Your task is to repeat all of the data exactly while excluding the pictures.

» Input data:
┄┄┄┄┄┄
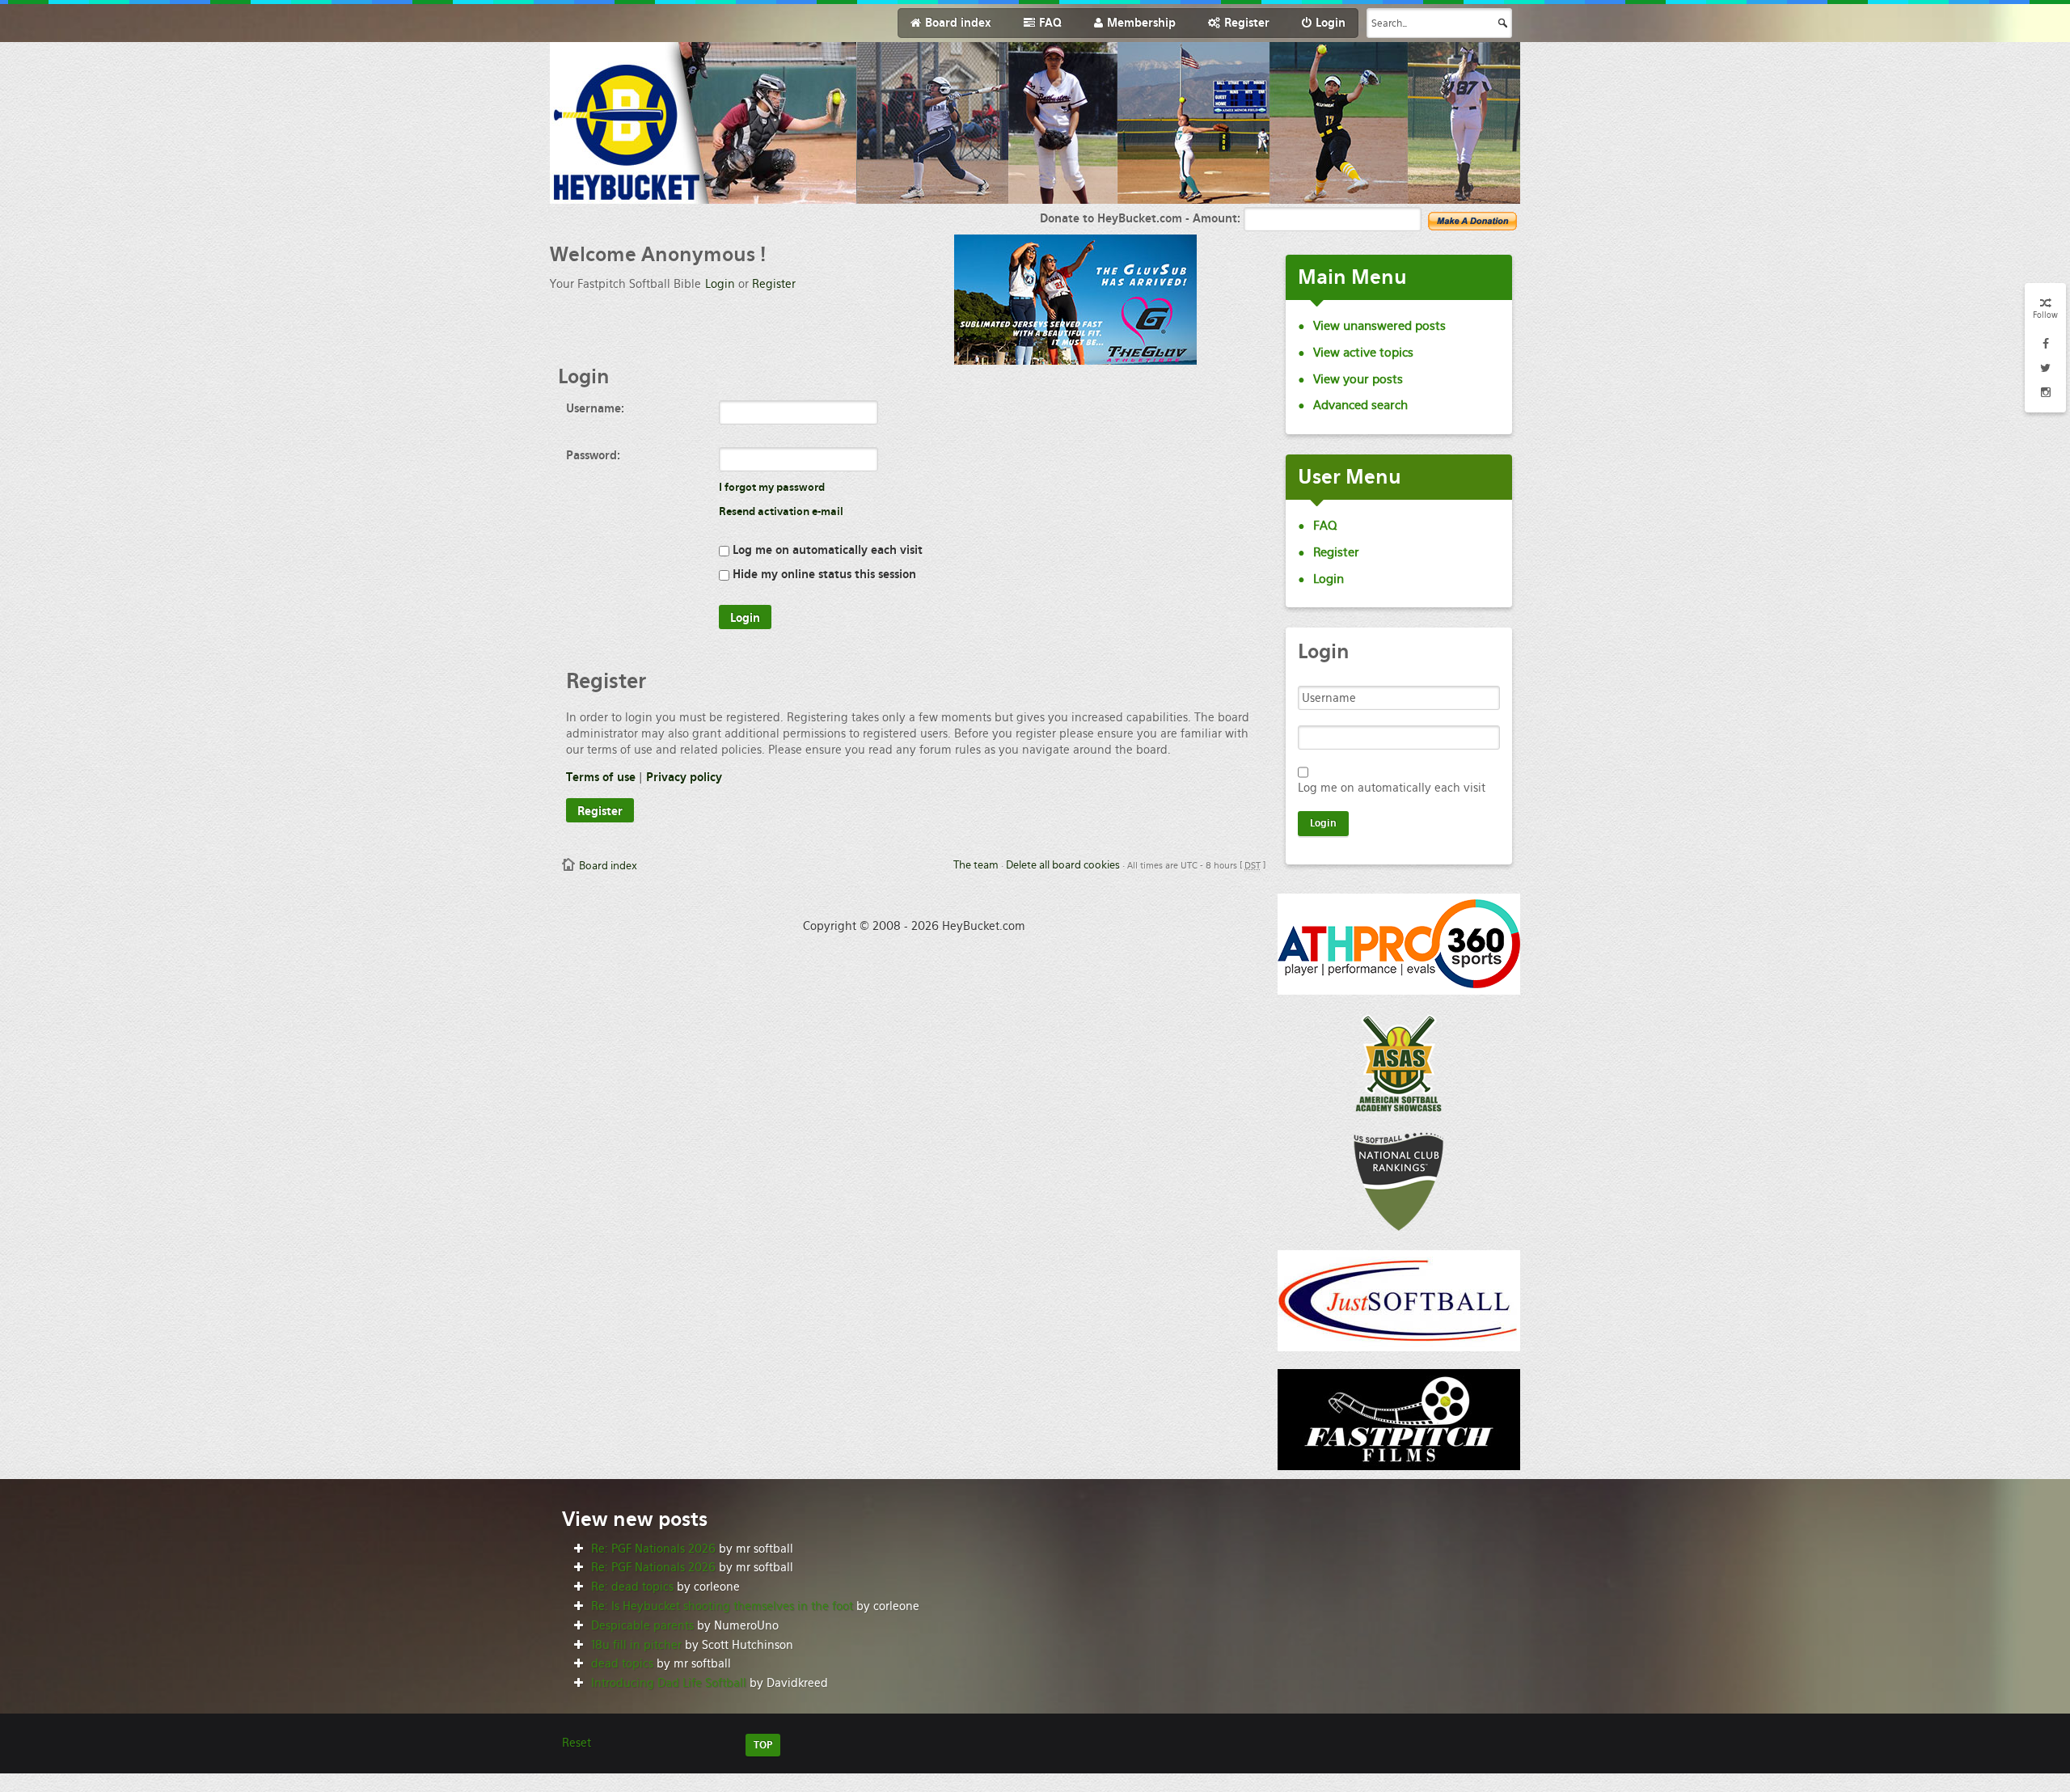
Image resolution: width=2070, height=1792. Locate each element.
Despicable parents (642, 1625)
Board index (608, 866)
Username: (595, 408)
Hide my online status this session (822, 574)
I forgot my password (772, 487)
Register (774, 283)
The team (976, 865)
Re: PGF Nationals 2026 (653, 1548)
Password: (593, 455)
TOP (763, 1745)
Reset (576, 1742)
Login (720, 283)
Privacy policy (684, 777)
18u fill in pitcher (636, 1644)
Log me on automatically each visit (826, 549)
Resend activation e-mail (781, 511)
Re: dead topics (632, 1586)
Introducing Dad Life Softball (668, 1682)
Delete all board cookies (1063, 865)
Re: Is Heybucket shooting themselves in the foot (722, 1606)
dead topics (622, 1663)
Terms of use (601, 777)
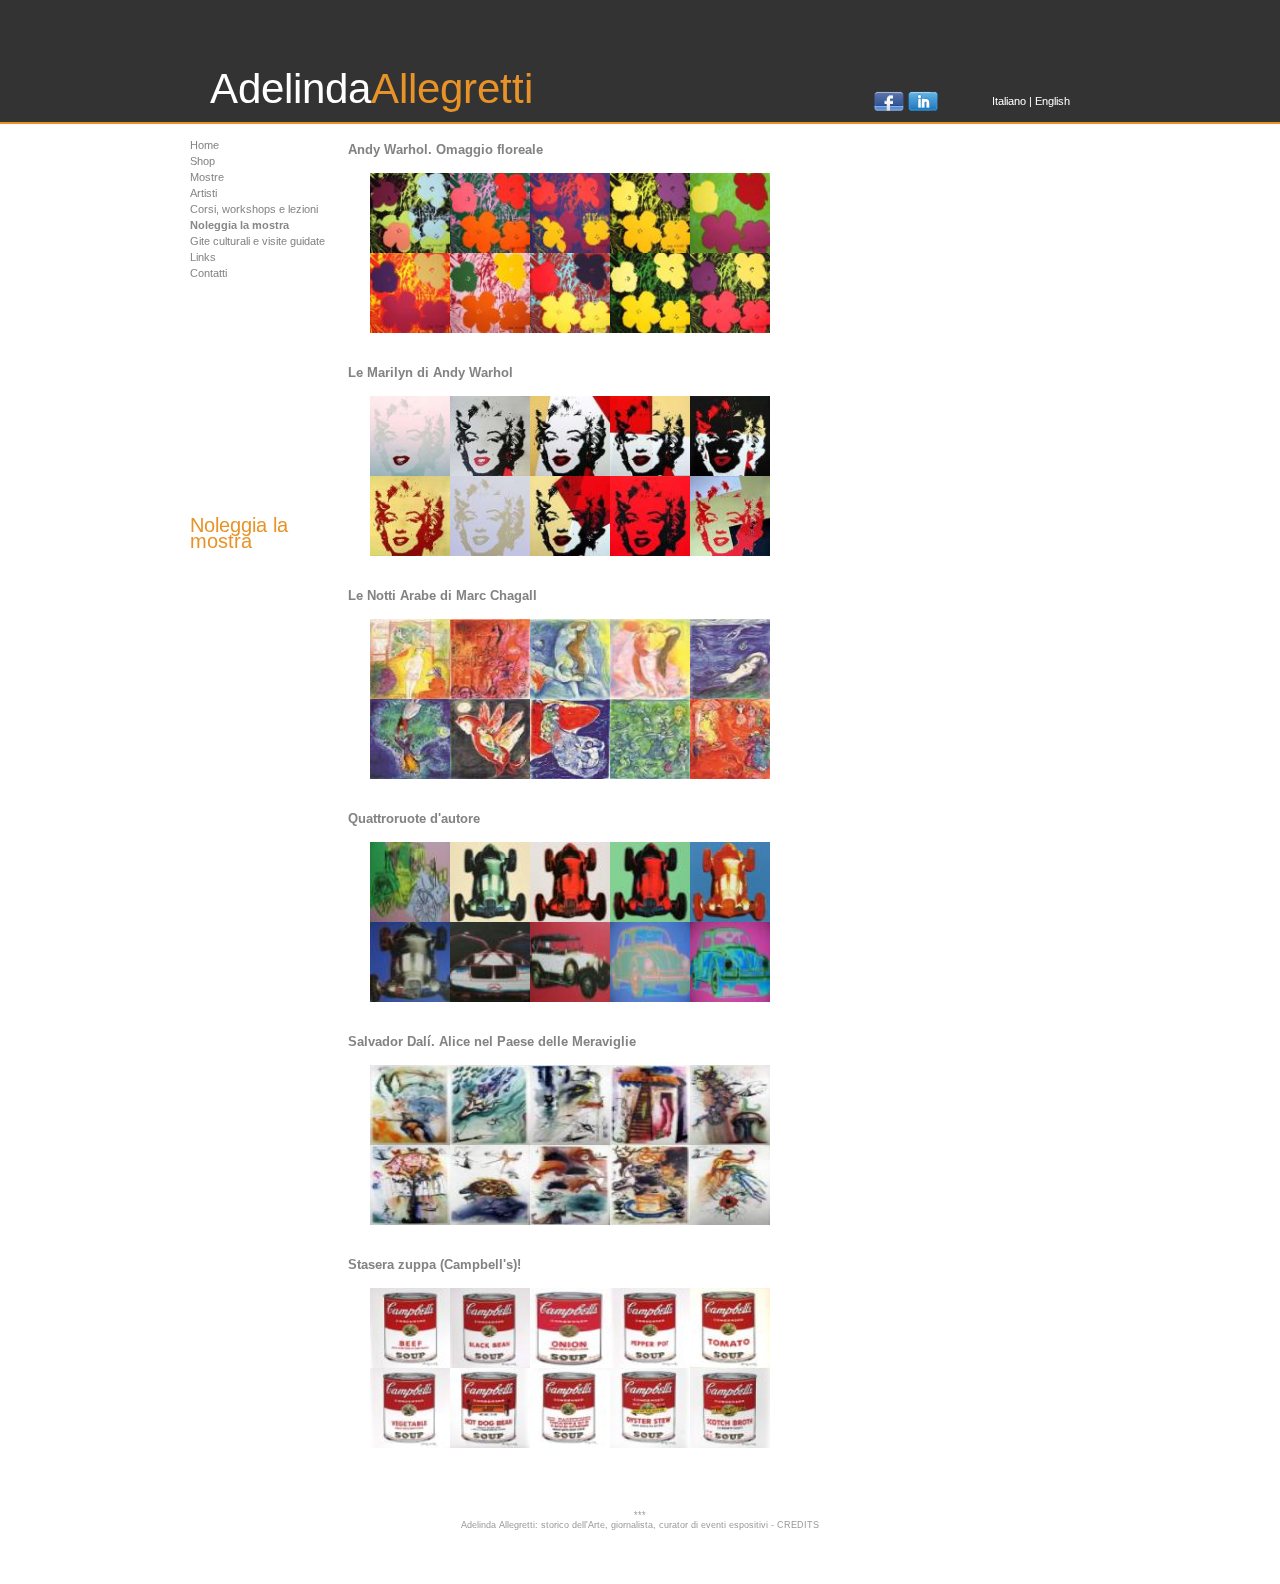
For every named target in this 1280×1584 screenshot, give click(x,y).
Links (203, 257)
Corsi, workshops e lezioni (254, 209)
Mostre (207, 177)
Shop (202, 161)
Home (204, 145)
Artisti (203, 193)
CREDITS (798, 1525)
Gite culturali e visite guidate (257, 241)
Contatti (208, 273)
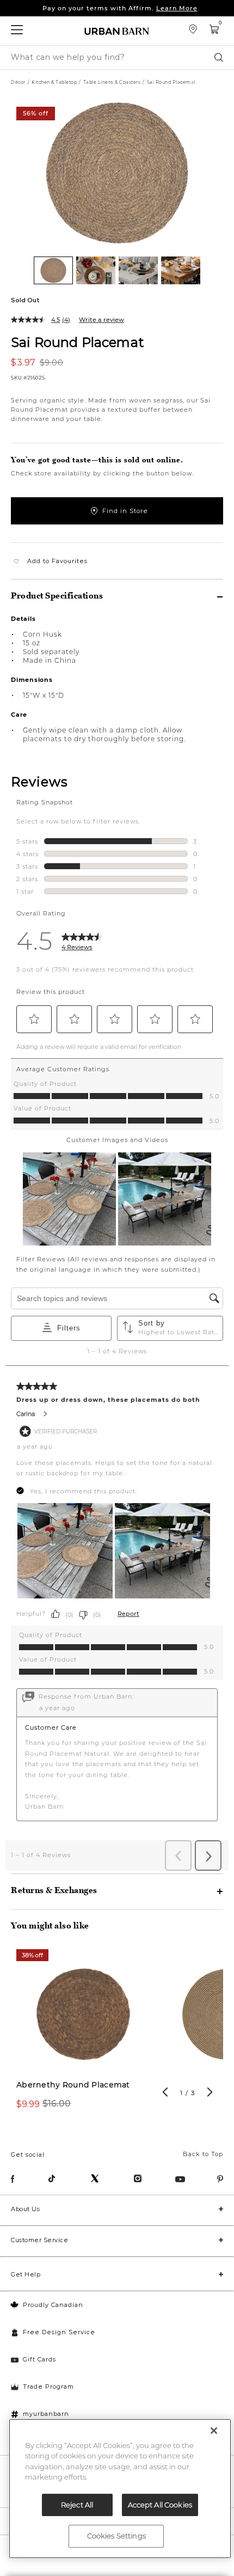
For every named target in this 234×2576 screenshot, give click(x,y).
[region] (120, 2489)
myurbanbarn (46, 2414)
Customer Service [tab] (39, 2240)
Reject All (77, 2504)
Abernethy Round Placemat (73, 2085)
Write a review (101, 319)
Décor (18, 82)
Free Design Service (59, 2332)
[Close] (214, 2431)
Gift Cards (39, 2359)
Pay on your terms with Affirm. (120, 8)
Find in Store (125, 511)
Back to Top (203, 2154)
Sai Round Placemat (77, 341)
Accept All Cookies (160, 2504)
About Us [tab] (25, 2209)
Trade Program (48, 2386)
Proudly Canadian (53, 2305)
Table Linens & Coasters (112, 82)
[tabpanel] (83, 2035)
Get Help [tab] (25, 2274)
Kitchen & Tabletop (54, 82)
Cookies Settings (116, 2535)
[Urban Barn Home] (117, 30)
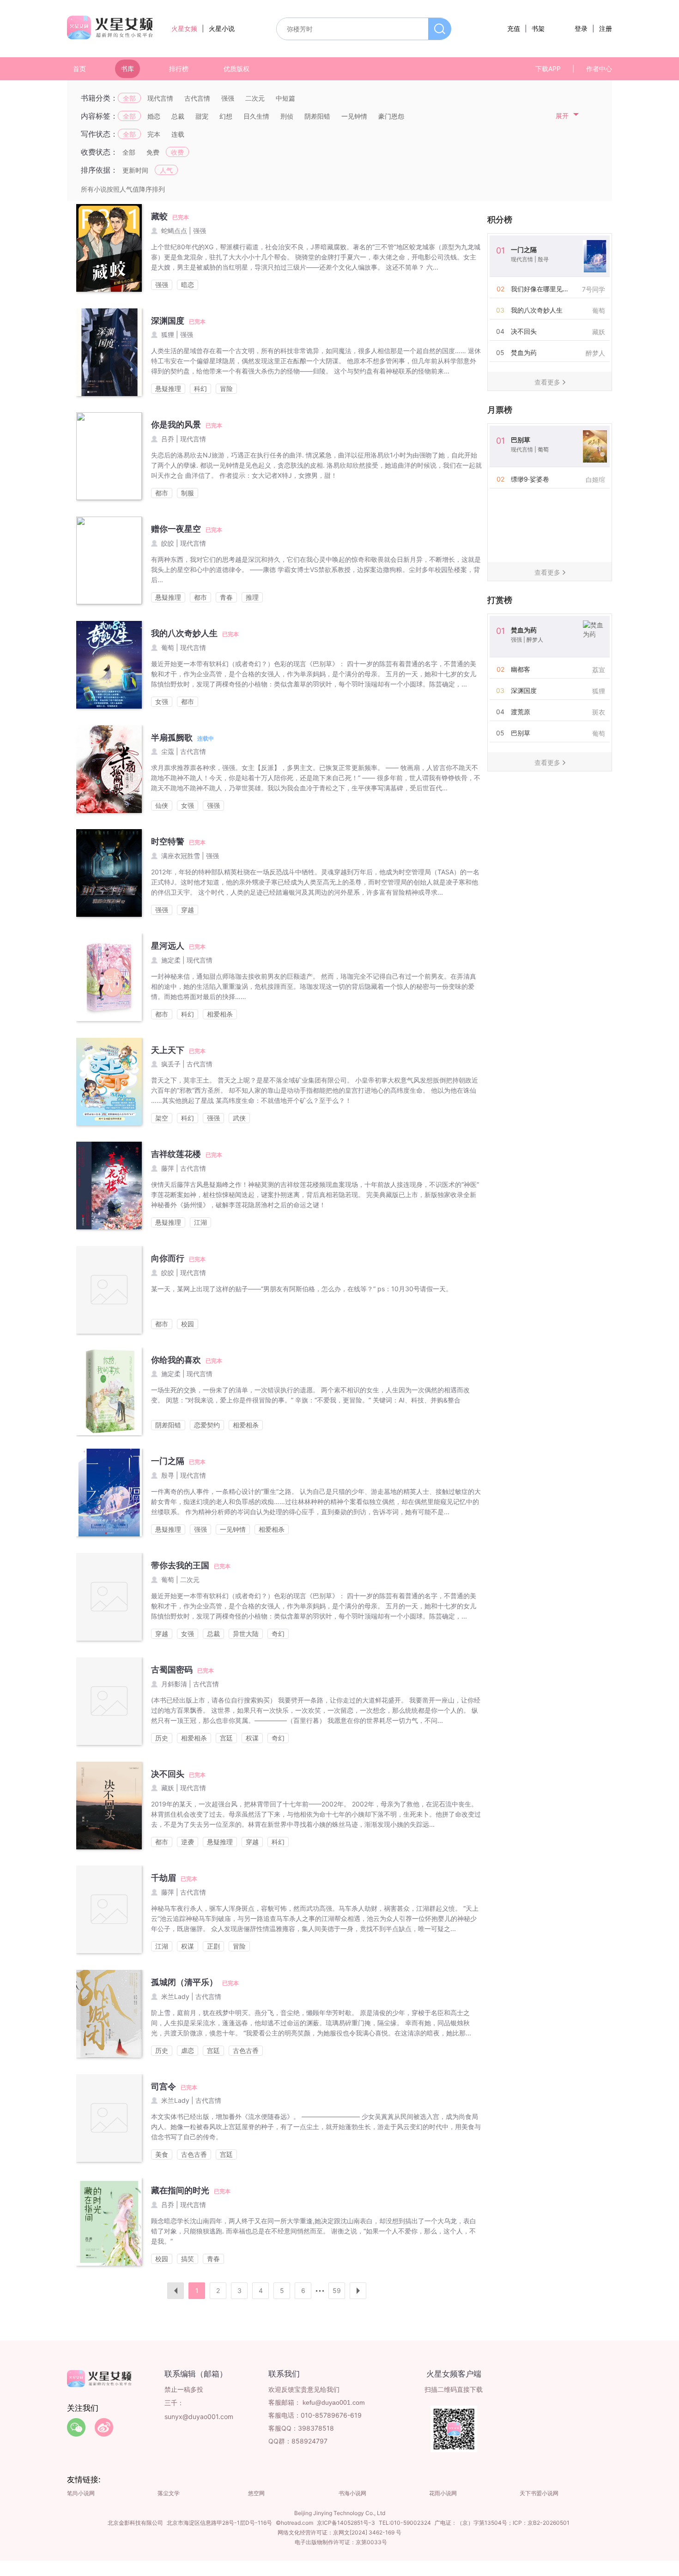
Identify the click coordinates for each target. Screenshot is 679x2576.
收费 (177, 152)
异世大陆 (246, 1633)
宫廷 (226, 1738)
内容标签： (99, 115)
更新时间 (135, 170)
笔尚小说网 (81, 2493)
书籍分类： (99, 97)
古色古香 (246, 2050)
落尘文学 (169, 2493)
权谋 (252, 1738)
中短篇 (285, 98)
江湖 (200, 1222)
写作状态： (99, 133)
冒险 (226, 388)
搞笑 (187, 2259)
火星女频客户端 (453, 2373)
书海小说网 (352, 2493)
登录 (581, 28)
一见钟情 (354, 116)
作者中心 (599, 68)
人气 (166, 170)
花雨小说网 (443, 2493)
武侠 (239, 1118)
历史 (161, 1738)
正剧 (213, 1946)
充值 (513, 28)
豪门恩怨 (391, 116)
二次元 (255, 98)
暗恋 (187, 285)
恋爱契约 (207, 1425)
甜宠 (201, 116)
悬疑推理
┄┄┄┄┄┄
» Written answer:
Image resolution: width=2070, height=1792. Locate each element.
Despicable parents (642, 1625)
Board index (608, 866)
Username: (595, 408)
Hide my online status this session (822, 574)
I forgot my password (772, 487)
Register (774, 283)
The team (976, 865)
Re: PGF Nationals 2026 (653, 1548)
Password: (593, 455)
TOP (763, 1745)
Reset (576, 1742)
Login (720, 283)
Privacy policy (684, 777)
18u fill in pitcher (636, 1644)
Log me on automatically each visit (826, 549)
Resend activation e-mail (781, 511)
Re: dead topics (632, 1586)
Introducing Dad Life Softball (668, 1682)
Delete all board cookies (1063, 865)
Re: Is Heybucket shooting themselves in the foot (722, 1606)
dead topics (622, 1663)
Terms of use (601, 777)
For every named target in this 1280×1584 screenshot, give click(x,y).
Links (203, 257)
Corsi, workshops e lezioni (254, 209)
Mostre (207, 177)
Shop (202, 161)
Home (204, 145)
Artisti (203, 193)
CREDITS (798, 1525)
Gite culturali e visite guidate (257, 241)
Contatti (208, 273)
For every named target in this 234×2576 screenshot, give click(x,y).
[region] (120, 2489)
myurbanbarn (46, 2414)
Customer Service [tab] (39, 2240)
Reject All (77, 2504)
Abernethy Round Placemat (73, 2085)
Write a review (101, 319)
Décor (18, 82)
Free Design Service (59, 2332)
[Close] (214, 2431)
Gift Cards (39, 2359)
Pay on your terms with Affirm. (120, 8)
Find in Store (125, 511)
Back to Top (203, 2154)
Sai Round Placemat (77, 341)
Accept All Cookies (160, 2504)
About Us [tab] (25, 2209)
Trade Program (48, 2386)
Proudly Canadian (53, 2305)
Table Linens & Coasters (112, 82)
[tabpanel] (83, 2035)
Get Help [tab] (25, 2274)
Kitchen & Tabletop (54, 82)
Cookies Settings (116, 2535)
[Urban Barn Home] (117, 30)
Identify the click coordinates for each target. Screenshot is 679x2576.
收费 (177, 152)
异世大陆 (246, 1633)
宫廷 (226, 1738)
内容标签： (99, 115)
更新时间 (135, 170)
笔尚小说网 (81, 2493)
书籍分类： (99, 97)
古色古香 (246, 2050)
落尘文学 (169, 2493)
权谋 (252, 1738)
中短篇 (285, 98)
江湖 (200, 1222)
写作状态： (99, 133)
冒险 (226, 388)
搞笑 (187, 2259)
火星女频客户端 (453, 2373)
书海小说网 (352, 2493)
登录 (581, 28)
一见钟情 (354, 116)
作者中心 (599, 68)
人气 (166, 170)
花雨小说网 (443, 2493)
武侠 (239, 1118)
历史 (161, 1738)
正剧 (213, 1946)
充值 (513, 28)
豪门恩怨 (391, 116)
二次元 (255, 98)
暗恋 (187, 285)
恋爱契约 (207, 1425)
甜宠 (201, 116)
悬疑推理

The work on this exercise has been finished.